Permian midstream companies worried about growth
Energize Weekly, August 12, 2015
Pipeline operators say they may have gone overboard with projects in the Permian Basin as output continues to wane in the face of low oil prices.
Companies which ordered new pipelines to be built since 2014 to reduce bottlenecks in one of the country’s biggest oil-producing regions are now facing lower-than-expected pipeline volumes, which could affect the construction of new pipeline projects companies rely on to drive revenue growth, according to an analysis of earnings calls by Reuters.
Plains All American Pipeline, one of the biggest pipeline operators in the region, said that it will be reducing its growth guidance and that 2016 could be even be flat, based on estimated volume outputs. The outlook reflected a more “conservative assessment” of the effects of competition and overbuilt infrastructure in the area.
Plains’ partner company Magellan Midstream Partners said that they are unsure whether new long-haul pipelines are needed in addition to those already under construction, while Sunoco Logistics Partners said that they expected that growth in the Permian will be stunted at least for now.

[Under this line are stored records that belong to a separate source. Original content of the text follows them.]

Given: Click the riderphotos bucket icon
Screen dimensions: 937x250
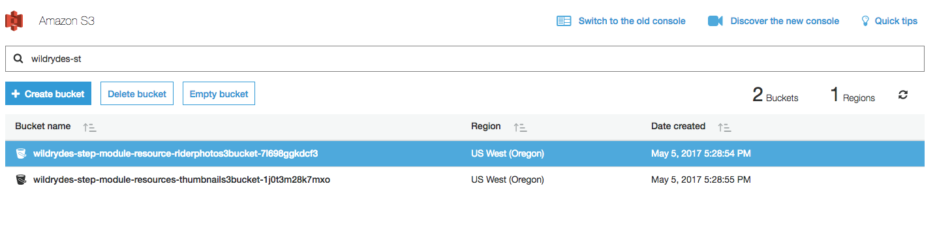Looking at the screenshot, I should [21, 154].
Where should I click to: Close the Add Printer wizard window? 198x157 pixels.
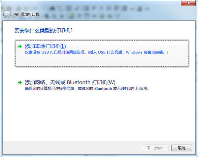pos(188,3)
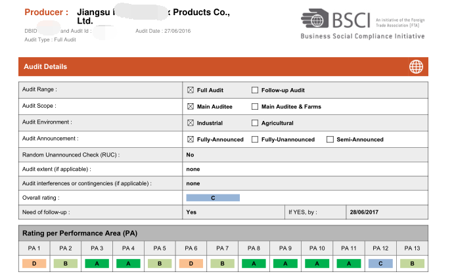Check the Main Auditee & Farms box
This screenshot has height=276, width=454.
pyautogui.click(x=254, y=106)
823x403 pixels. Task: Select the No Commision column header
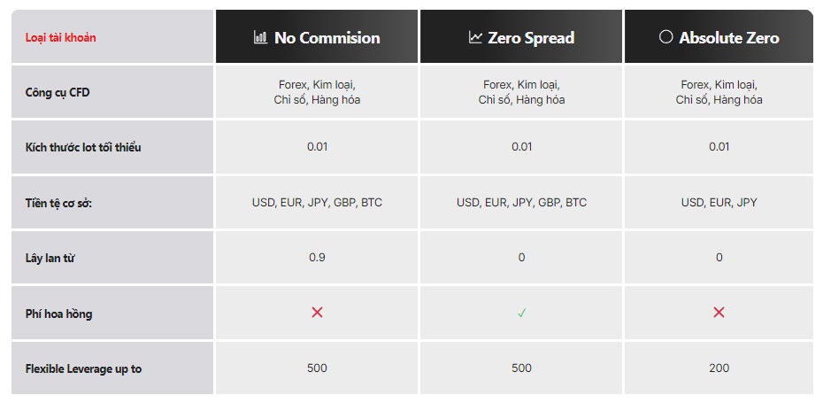click(317, 36)
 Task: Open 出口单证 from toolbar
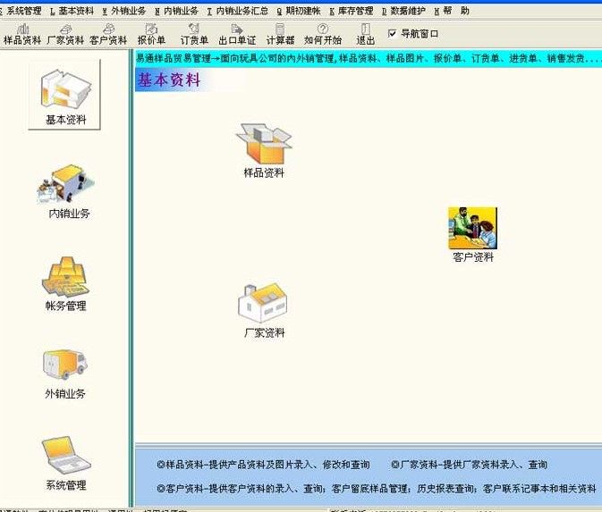[237, 34]
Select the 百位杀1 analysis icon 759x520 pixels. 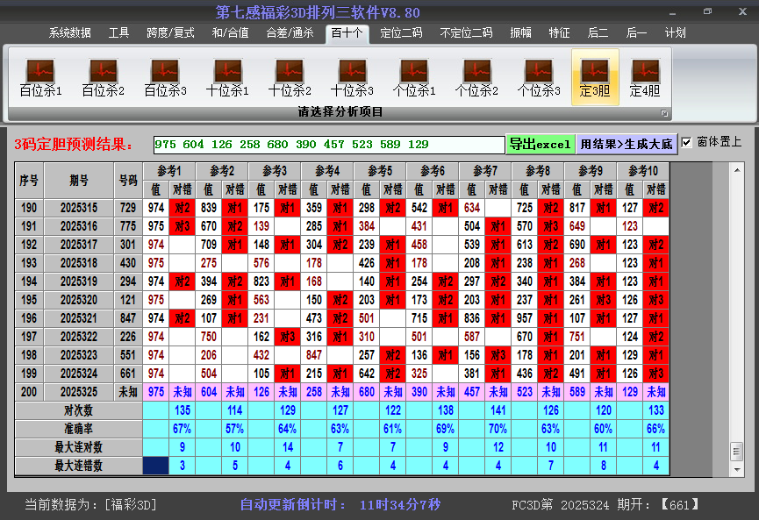[x=40, y=77]

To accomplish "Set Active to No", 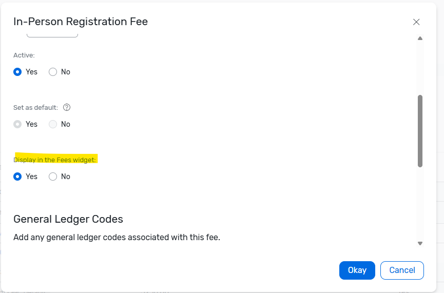I will tap(53, 72).
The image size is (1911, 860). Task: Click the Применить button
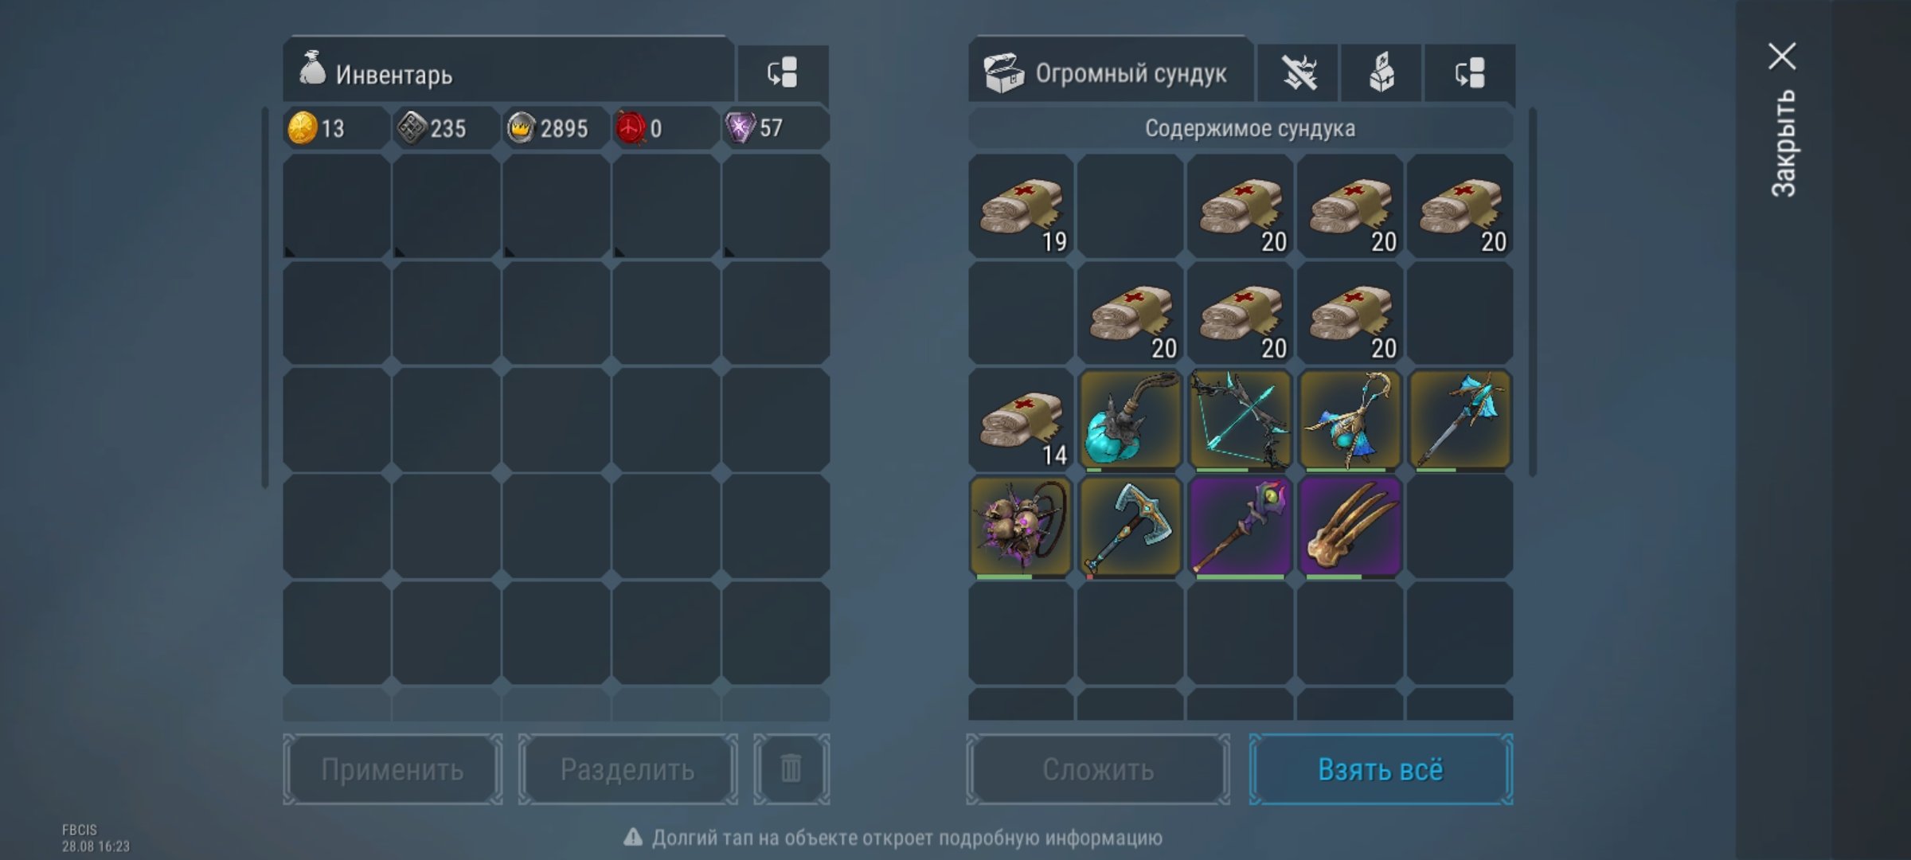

“We recognize that in the short term, the Permian does have enough takeaway capacity,” they said.
Still, some pipeline developers in the Permian are announcing new projects. ONEOK Partners L.P. said late last month that it would be investing up to $100 million to expand its WesTex Transmission natural gas pipeline. The project is slated to be completed by the first quarter 2017, and will enable the pipeline to handle a capacity of 260 million cubic feet per day.
Furthermore, despite falling prices, oil output in the Permian has actually grown over the past year, increasing from 1.7 million barrels per day in September 2014 to over 2 million barrels per day this past month. By comparison, output from the Eagle Ford shale region has decreased from a 1.7 million barrels per day in March to just over 1.5 million barrels per day in August.